Les articles 5 et 6 du projet de loi sont essentiels et le vote final d’un certain nombre d’entre nous dépendra donc de leur rédaction.
Nous sommes attachés à une autorité de contrôle indépendante administrativement. Avec le dispositif que vous introduisez, l’autorité de contrôle le demeure-t-elle réellement ? Dans cette Autorité de contrôle prudentiel et de résolution, ou ACPR, c’est le « R » de résolution qui pose problème, sa composition et son fonctionnement évoluant en conséquence.
Dans son fonctionnement, le collège de supervision demeure, avec ses dix-neuf membres, mais celui qui prendra les vraies décisions, la cheville ouvrière du système sera le nouveau collège de résolution, lequel ne comprend plus que cinq membres : seuls restent deux personnalités issues de la Banque de France, auxquelles s’ajoutent le directeur général du Trésor – pourquoi pas ? –, le président de l’Autorité des marchés financiers et le président du directoire du fonds de garantie des dépôts et de résolution.
La difficulté est la suivante : les résolutions qui peuvent être prises par le collège de résolution ont une incidence directe sur le fonds de garantie des dépôts et changent profondément sa nature.

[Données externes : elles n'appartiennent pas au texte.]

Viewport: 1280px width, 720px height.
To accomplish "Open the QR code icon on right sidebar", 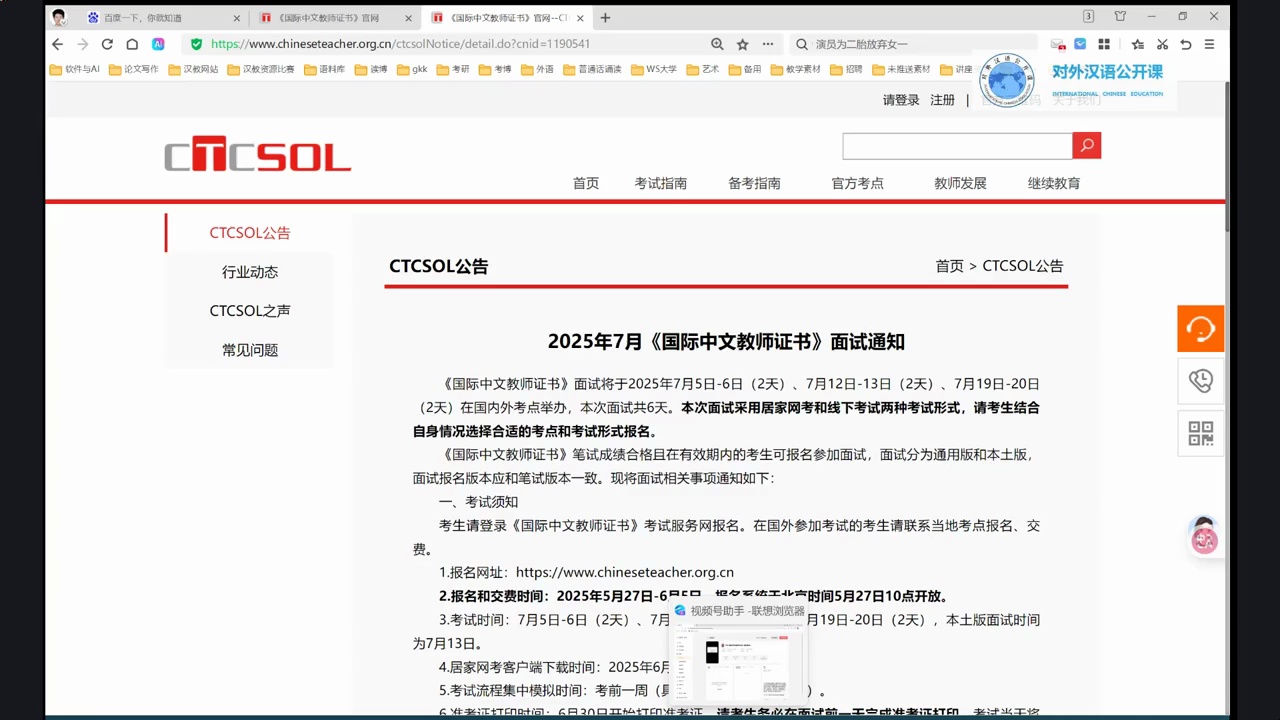I will pyautogui.click(x=1200, y=433).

Dans l’esprit des contribuables et des déposants, le fonds de garantie des dépôts, alimenté par la profession, garantit les dépôts. En aucun cas il n’est considéré comme étant éventuellement un moyen d’intervenir dans la modification profonde du capital, du système de fonctionnement d’un établissement, comme il est prévu à l’article 6.
L’indépendance du collège de résolution est à mon avis altérée du fait de son mode de fonctionnement.
À l’origine, l’autorité de contrôle travaillait essentiellement avec les moyens de la Banque de France. Aujourd'hui, les dossiers sont instruits par le directeur d’un service, lequel est nommé par le ministre de l’économie et des finances. Autrement dit, certains des dossiers qui seront présentés au collège de résolution viendront directement des services de Bercy !
Traditionnellement, c’était la Commission bancaire qui effectuait les contrôles, suivait les problèmes bancaires au plus près. On rétablit maintenant le système qui a donné lieu voilà quelques années au fiasco du Crédit Lyonnais. En réalité, les difficultés du cet établissement ont directement résulté d’un certain interventionnisme purement politique. Une législation a ensuite été mise en place pour éviter qu’un tel fiasco ne se reproduise.
Je regrette d’avoir à le dire, mais, dès lors que les dossiers les plus importants qu’aura à traiter le collège de résolution proviendront directement des services du ministère de l’économie et des finances et que le directeur qui instruira ces dossiers sera nommé par le ministre à la tête de ce même ministère – c’est écrit noir sur blanc –, un problème d’indépendance se posera indiscutablement.
Croyez-moi, tous ceux qui ont suivi de près, à une certaine époque, l’affaire du Crédit Lyonnais savent pourquoi ses problèmes sont survenus. Il n’y a pas eu de problème de dirigeant. C’est parce qu’on a imposé à M. Haberer de financer l’achat de studios aux États-Unis par M. Paretti que le principal fiasco de la défaisance s’est produit ensuite. Je pense donc qu’il faut éviter tout interventionnisme.
Circonstance aggravante, le fonds de garantie peut être amené à intervenir dans des mesures de redressement, ce qui peut gravement lui nuire. Je reprendrai à ce sujet l’image intéressante du collier de perles utilisée par M. le rapporteur hier : si une première perle tombe, toutes les autres suivent ! En l’occurrence, je peux vous l’assurer, mes chers collègues, si le fonds de garantie est saisi afin de restructurer financièrement un établissement alors qu’il disposera, dans le meilleur des cas, d’une somme comprise entre 2 milliards et 10 milliards d’euros, il y aura un vrai problème pour garantir à hauteur de 100 000 euros les fonds des déposants dans les établissements qui arriveraient après !
Déjà à l’époque de l’affaire du Crédit Lyonnais, la mise en place du fonds de garantie avait constitué, dans l’esprit de tous et notamment des déposants, une avancée importante, que les lois de 2008 et de 2010 avaient encore renforcée. Que ce fonds puisse désormais servir à redresser un établissement bancaire en difficulté est une dénaturation du principe qui aura de graves effets sur et pour les déposants.
Monsieur le ministre, c’est, je le répète, la rédaction qui sera retenue pour les articles 5 et 6 qui déterminera notre vote final, car ils constituent à nos yeux l’armature du dispositif, armature qui, en l’état, nous paraît à bien des égards peu sûre.